The data must be returned in full and exactly as given.
Start of Available data
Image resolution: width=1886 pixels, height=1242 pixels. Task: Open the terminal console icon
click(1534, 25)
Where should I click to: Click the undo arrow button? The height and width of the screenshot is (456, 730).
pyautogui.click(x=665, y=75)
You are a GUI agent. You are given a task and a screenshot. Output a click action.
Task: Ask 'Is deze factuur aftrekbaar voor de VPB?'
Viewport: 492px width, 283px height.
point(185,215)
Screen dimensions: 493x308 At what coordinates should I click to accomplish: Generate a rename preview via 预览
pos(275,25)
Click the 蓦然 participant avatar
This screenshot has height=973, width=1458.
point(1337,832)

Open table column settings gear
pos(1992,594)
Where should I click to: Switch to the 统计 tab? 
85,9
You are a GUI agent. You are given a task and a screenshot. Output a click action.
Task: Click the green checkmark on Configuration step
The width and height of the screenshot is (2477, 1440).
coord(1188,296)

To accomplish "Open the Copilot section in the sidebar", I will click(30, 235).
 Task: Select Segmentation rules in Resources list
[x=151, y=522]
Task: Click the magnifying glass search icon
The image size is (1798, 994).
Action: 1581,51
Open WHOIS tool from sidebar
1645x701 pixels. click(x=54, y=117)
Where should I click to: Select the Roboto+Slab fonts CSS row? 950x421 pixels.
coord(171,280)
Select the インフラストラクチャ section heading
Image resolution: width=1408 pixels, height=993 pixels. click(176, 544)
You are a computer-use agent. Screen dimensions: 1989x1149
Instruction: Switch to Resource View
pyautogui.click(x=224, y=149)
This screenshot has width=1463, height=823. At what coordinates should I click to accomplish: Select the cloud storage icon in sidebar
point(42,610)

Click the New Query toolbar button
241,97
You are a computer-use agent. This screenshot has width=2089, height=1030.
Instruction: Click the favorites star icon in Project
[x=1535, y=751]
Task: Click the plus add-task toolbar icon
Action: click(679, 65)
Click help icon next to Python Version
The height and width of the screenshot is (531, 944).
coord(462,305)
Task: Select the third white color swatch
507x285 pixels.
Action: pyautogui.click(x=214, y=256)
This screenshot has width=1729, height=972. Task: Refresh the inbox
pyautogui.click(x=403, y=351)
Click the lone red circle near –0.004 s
End of Available data
Response to this task:
Image resolution: width=1886 pixels, height=1242 pixels. Task: Open the terminal console icon
click(1534, 25)
Where should I click to: Click the undo arrow button? The height and width of the screenshot is (456, 730).
pyautogui.click(x=665, y=75)
You are a GUI agent. You are given a task and a screenshot. Output a click action.
Task: Ask 'Is deze factuur aftrekbaar voor de VPB?'
Viewport: 492px width, 283px height.
point(185,215)
Screen dimensions: 493x308 At what coordinates should I click to accomplish: Generate a rename preview via 预览
pos(275,25)
Click the 蓦然 participant avatar
This screenshot has height=973, width=1458.
point(1337,832)

Open table column settings gear
pos(1992,594)
Where should I click to: Switch to the 统计 tab? 
85,9
You are a GUI agent. You are given a task and a screenshot. Output a click action.
Task: Click the green checkmark on Configuration step
The width and height of the screenshot is (2477, 1440).
coord(1188,296)

To accomplish "Open the Copilot section in the sidebar", I will click(30, 235).
 Task: Select Segmentation rules in Resources list
[x=151, y=522]
Task: Click the magnifying glass search icon
The image size is (1798, 994).
Action: 1581,51
Open WHOIS tool from sidebar
1645x701 pixels. click(x=54, y=117)
Where should I click to: Select the Roboto+Slab fonts CSS row? 950x421 pixels.
coord(171,280)
Select the インフラストラクチャ section heading
Image resolution: width=1408 pixels, height=993 pixels. click(176, 544)
You are a computer-use agent. Screen dimensions: 1989x1149
Instruction: Switch to Resource View
pyautogui.click(x=224, y=149)
This screenshot has width=1463, height=823. At what coordinates should I click to accomplish: Select the cloud storage icon in sidebar
point(42,610)

Click the New Query toolbar button
241,97
You are a computer-use agent. This screenshot has width=2089, height=1030.
Instruction: Click the favorites star icon in Project
[x=1535, y=751]
Task: Click the plus add-task toolbar icon
Action: click(679, 65)
Click help icon next to Python Version
The height and width of the screenshot is (531, 944).
coord(462,305)
Task: Select the third white color swatch
507x285 pixels.
Action: pyautogui.click(x=214, y=256)
This screenshot has width=1729, height=972. Task: Refresh the inbox
pyautogui.click(x=403, y=351)
Click the lone red circle near –0.004 s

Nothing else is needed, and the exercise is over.